**** Input

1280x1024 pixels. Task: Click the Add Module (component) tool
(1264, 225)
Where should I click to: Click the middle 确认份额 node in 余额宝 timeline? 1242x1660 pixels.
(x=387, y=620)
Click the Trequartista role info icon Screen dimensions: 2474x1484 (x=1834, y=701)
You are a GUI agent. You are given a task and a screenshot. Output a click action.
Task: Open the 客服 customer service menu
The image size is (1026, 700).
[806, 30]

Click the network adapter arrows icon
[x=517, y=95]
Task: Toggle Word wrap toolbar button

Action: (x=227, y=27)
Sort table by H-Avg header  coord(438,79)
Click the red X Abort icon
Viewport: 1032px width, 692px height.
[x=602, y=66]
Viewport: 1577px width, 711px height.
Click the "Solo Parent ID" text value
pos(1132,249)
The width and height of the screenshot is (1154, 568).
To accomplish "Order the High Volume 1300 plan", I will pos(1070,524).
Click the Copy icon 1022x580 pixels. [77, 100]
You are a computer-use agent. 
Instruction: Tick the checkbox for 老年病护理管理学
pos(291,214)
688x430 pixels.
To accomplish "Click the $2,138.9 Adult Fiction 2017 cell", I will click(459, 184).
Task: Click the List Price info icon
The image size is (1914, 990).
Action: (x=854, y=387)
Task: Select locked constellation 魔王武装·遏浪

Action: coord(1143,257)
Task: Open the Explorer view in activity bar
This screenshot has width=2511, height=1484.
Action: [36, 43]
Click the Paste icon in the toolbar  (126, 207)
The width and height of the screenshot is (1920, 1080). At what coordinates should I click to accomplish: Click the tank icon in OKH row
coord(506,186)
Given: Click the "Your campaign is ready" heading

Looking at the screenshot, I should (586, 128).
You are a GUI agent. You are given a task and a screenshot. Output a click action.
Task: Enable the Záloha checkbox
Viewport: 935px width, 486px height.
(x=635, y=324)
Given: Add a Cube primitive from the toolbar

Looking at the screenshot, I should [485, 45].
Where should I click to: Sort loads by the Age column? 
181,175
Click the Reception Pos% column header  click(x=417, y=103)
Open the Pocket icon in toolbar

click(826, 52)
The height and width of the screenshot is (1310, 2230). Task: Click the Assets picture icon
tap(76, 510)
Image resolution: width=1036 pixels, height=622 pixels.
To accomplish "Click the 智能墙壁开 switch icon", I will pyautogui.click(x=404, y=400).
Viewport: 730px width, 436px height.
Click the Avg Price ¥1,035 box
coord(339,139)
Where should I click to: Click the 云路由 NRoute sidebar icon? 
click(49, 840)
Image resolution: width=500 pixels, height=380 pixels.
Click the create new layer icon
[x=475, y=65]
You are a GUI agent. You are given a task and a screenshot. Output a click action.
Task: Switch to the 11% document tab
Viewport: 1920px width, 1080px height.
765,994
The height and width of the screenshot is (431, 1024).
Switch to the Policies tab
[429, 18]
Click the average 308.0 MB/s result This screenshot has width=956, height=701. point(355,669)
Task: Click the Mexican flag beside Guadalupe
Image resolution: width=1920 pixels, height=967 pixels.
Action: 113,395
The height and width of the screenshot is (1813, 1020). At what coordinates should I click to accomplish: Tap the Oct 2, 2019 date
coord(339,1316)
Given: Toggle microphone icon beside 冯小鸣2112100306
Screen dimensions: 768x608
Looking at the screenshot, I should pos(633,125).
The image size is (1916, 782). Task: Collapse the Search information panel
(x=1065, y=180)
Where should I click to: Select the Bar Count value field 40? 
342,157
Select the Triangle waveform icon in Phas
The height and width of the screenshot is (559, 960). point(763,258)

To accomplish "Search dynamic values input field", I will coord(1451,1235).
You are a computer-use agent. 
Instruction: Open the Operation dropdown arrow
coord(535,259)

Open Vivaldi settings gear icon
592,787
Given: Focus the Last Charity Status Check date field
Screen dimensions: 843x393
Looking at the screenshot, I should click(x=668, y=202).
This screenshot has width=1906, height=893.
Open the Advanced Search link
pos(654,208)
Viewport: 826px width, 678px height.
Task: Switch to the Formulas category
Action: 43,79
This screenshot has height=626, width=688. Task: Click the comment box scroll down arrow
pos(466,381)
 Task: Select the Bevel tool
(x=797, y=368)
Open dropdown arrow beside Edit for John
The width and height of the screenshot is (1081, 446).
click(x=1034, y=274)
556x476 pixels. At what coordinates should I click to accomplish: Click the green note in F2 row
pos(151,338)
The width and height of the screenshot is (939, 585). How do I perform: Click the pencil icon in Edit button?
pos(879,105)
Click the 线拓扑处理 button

********

→ **Work required**
Rewrite the records with every "pixels" changed to "px", leaving everything else unchanged.

→ **Exercise solution**
1280x1024 px. Task: Click the Add Module (component) tool
(1264, 225)
Where should I click to: Click the middle 确认份额 node in 余额宝 timeline? 1242x1660 px.
(x=387, y=620)
Click the Trequartista role info icon Screen dimensions: 2474x1484 (x=1834, y=701)
You are a GUI agent. You are given a task and a screenshot. Output a click action.
Task: Open the 客服 customer service menu
The image size is (1026, 700).
[806, 30]

Click the network adapter arrows icon
[x=517, y=95]
Task: Toggle Word wrap toolbar button

Action: (x=227, y=27)
Sort table by H-Avg header  coord(438,79)
Click the red X Abort icon
Viewport: 1032px width, 692px height.
[x=602, y=66]
Viewport: 1577px width, 711px height.
Click the "Solo Parent ID" text value
pos(1132,249)
The width and height of the screenshot is (1154, 568).
To accomplish "Order the High Volume 1300 plan", I will pos(1070,524).
Click the Copy icon 1022x580 px. [77, 100]
You are a computer-use agent. 
Instruction: Tick the checkbox for 老年病护理管理学
pos(291,214)
688x430 px.
To accomplish "Click the $2,138.9 Adult Fiction 2017 cell", I will click(459, 184).
Task: Click the List Price info icon
The image size is (1914, 990).
Action: (x=854, y=387)
Task: Select locked constellation 魔王武装·遏浪

Action: coord(1143,257)
Task: Open the Explorer view in activity bar
This screenshot has width=2511, height=1484.
Action: [36, 43]
Click the Paste icon in the toolbar  (126, 207)
The width and height of the screenshot is (1920, 1080). At what coordinates should I click to accomplish: Click the tank icon in OKH row
coord(506,186)
Given: Click the "Your campaign is ready" heading

Looking at the screenshot, I should (586, 128).
You are a GUI agent. You are given a task and a screenshot. Output a click action.
Task: Enable the Záloha checkbox
Viewport: 935px width, 486px height.
(x=635, y=324)
Given: Add a Cube primitive from the toolbar

Looking at the screenshot, I should [485, 45].
Where should I click to: Sort loads by the Age column? 
181,175
Click the Reception Pos% column header  click(x=417, y=103)
Open the Pocket icon in toolbar

click(826, 52)
The height and width of the screenshot is (1310, 2230). Task: Click the Assets picture icon
tap(76, 510)
Image resolution: width=1036 px, height=622 px.
To accomplish "Click the 智能墙壁开 switch icon", I will pyautogui.click(x=404, y=400).
Viewport: 730px width, 436px height.
Click the Avg Price ¥1,035 box
coord(339,139)
Where should I click to: Click the 云路由 NRoute sidebar icon? 
click(49, 840)
Image resolution: width=500 px, height=380 px.
Click the create new layer icon
[x=475, y=65]
You are a GUI agent. You are given a task and a screenshot. Output a click action.
Task: Switch to the 11% document tab
Viewport: 1920px width, 1080px height.
765,994
The height and width of the screenshot is (431, 1024).
Switch to the Policies tab
[429, 18]
Click the average 308.0 MB/s result This screenshot has width=956, height=701. point(355,669)
Task: Click the Mexican flag beside Guadalupe
Image resolution: width=1920 px, height=967 px.
Action: 113,395
The height and width of the screenshot is (1813, 1020). At what coordinates should I click to accomplish: Tap the Oct 2, 2019 date
coord(339,1316)
Given: Toggle microphone icon beside 冯小鸣2112100306
Screen dimensions: 768x608
Looking at the screenshot, I should pos(633,125).
The image size is (1916, 782). Task: Collapse the Search information panel
(x=1065, y=180)
Where should I click to: Select the Bar Count value field 40? 
342,157
Select the Triangle waveform icon in Phas
The height and width of the screenshot is (559, 960). point(763,258)

To accomplish "Search dynamic values input field", I will coord(1451,1235).
You are a computer-use agent. 
Instruction: Open the Operation dropdown arrow
coord(535,259)

Open Vivaldi settings gear icon
592,787
Given: Focus the Last Charity Status Check date field
Screen dimensions: 843x393
Looking at the screenshot, I should click(x=668, y=202).
This screenshot has width=1906, height=893.
Open the Advanced Search link
pos(654,208)
Viewport: 826px width, 678px height.
Task: Switch to the Formulas category
Action: 43,79
This screenshot has height=626, width=688. Task: Click the comment box scroll down arrow
pos(466,381)
 Task: Select the Bevel tool
(x=797, y=368)
Open dropdown arrow beside Edit for John
The width and height of the screenshot is (1081, 446).
click(x=1034, y=274)
556x476 px. At what coordinates should I click to accomplish: Click the green note in F2 row
pos(151,338)
The width and height of the screenshot is (939, 585). How do I perform: Click the pencil icon in Edit button?
pos(879,105)
Click the 线拓扑处理 button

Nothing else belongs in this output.